Kristen Bell Opens Up About Raising Compassionate Kids Today

"The World Needs More Purple People"

Kristen Bell has always been a funny and honest parent.

The actor, who shares two daughters, Delta and Lincoln, with husband Dax Shephard, has shared her thoughts on everything from pumping to privilege to why she doesn’t tell her kids “it’s OK.

This past spring, Bell and creative director and fellow parent Benjamin Hart released a children’s book aimed at kids ages 3 to 7 called “The World Needs More Purple People.” The picture book encourages kids to use their voices and be kind while finding common ground with others, which, Bell believes, is something we desperately need right now.

“We felt discouraged about the ‘us/them’ political culture seeping into our kids daily lives and we wanted to create language to help,” Bell told HuffPost via email. “Red+blue = purple. We didn’t want our kids looking around and seeing enemies. We wanted a social identity that positions them towards their fellow humans.”

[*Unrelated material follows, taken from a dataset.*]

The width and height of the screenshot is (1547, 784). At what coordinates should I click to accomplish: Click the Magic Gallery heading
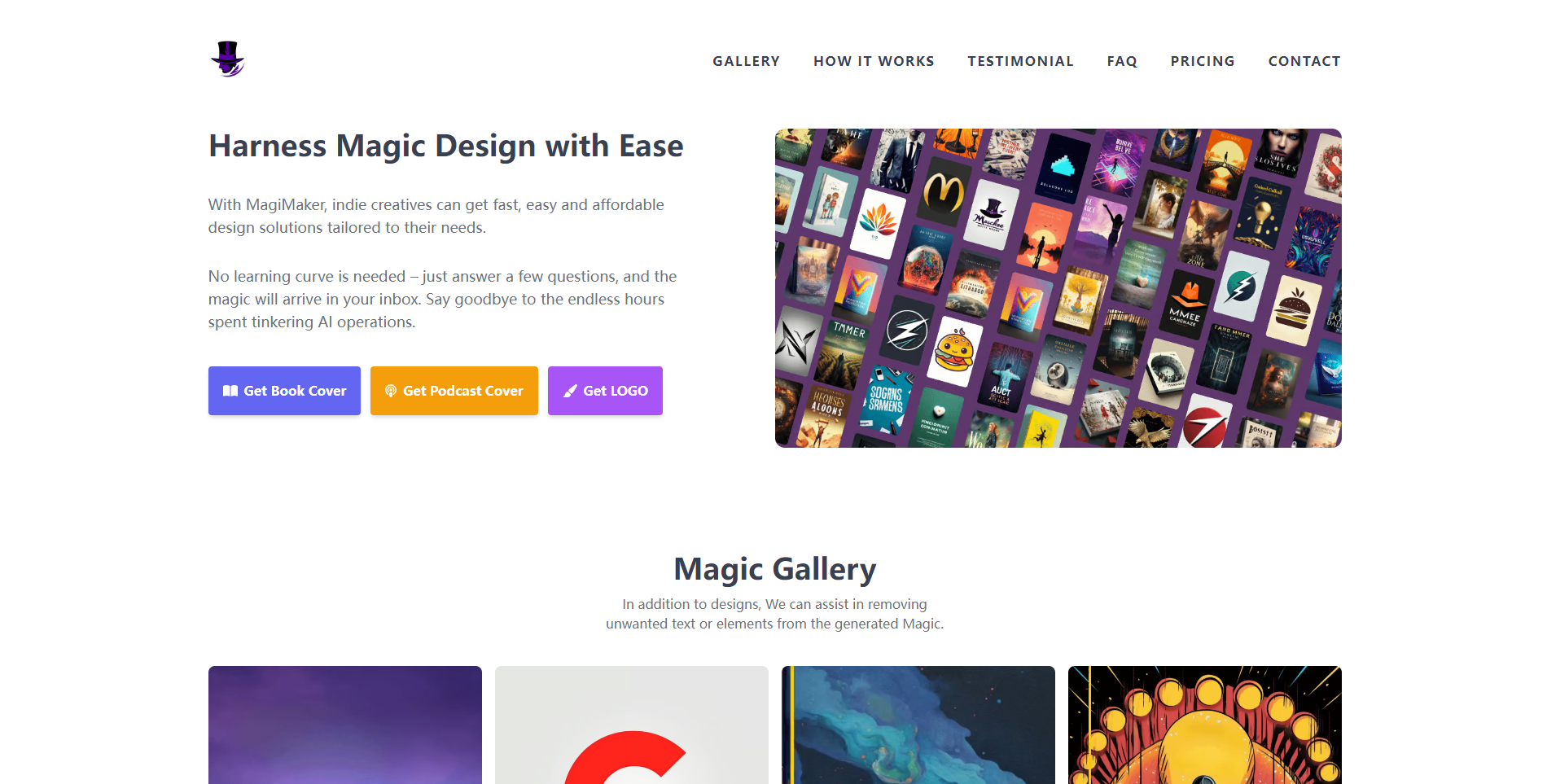click(775, 569)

“The World Needs More Purple People”

The book received pushback when it was published, as people on Twitter noted that it promoted “colorblindness.” Bell addressed the criticism head-on, both on Twitter and in an interview on “The Today Show.”

“Some people interpreted that as trying to say it was colorblindness, which I want to be really clear it is not at all. When I say find sameness or common ground, I mean look at each other as human beings, right? We have an identifiable feature. We can tell we’re human beings, so you first start with someone’s humanity and that is step number one,” she said in the interview, adding that the book was written two years ago.

While, to Bell, being a “purple person” means asking questions, laughing and taking action when you see injustice, it’s also, Bell says, about being yourself. “It’s about celebrating the things that make each of us unique and seeing those beautiful differences,” she said.

So how does she practice this in her own home? “I encourage them to ask questions about everything. When they ask for something and I say no, I tell them to create a better argument if they’d like to get what they want. I do my best to let them know in words and actions, that every single human on the planet is worthy, and that using our voice isn’t just for ourselves, but for others too,” she said.

Bell said she hopes parents and kids take away several lessons from the book, namely to “be curious, apply critical thinking, stand up for others, laugh A LOT, work hard, and celebrate themselves.” After all, she added, “I think that’s a recipe for a pretty darn good human.”

The mom has been open in the past about giving her kids grace during these COVID times. Bell told HuffPost that she’s been open about everything from COVID to the Black Lives Matter protests with her daughters. “We’ve been leaning in to books acknowledging cultural differences and protecting and standing up for others when equality isn’t recognized. We talk a lot about being an Upstander and not a Bystander. Politically, which is probably the most complicated topic, I’ve spoken about the importance of voting. Sometimes I’ll have them vote on what we have for dinner or what show we watch on TV, so they understand the impact of their voices,” she said.

When she’s not presumably reading her own book with her kids, Bell says some family favorites include: “GoodNight stories for Rebel Girls,” “Little Leaders: Visionary Women Around The World,” “Malala’s Magic Pencil,” “I Am Every Good Thing,” “The Gift inside the Box,” and “Sulwe,” among others.

And it wouldn’t be a (virtual) chat with Bell if she didn’t deliver an excellent parenting pro-tip. How does she handle it when her kids won’t stop asking questions? “I try my best to answer all the questions, but sometimes I just cannot keep up. Sometimes I’ve said to my kids ‘I don’t have the brain power to answer questions right now. Write down your questions down and I’ll answer them later.’ I know this is frustrating for them but I also think it’s an important lesson in delayed gratification and teaches them that their desires aren’t always going to be met.”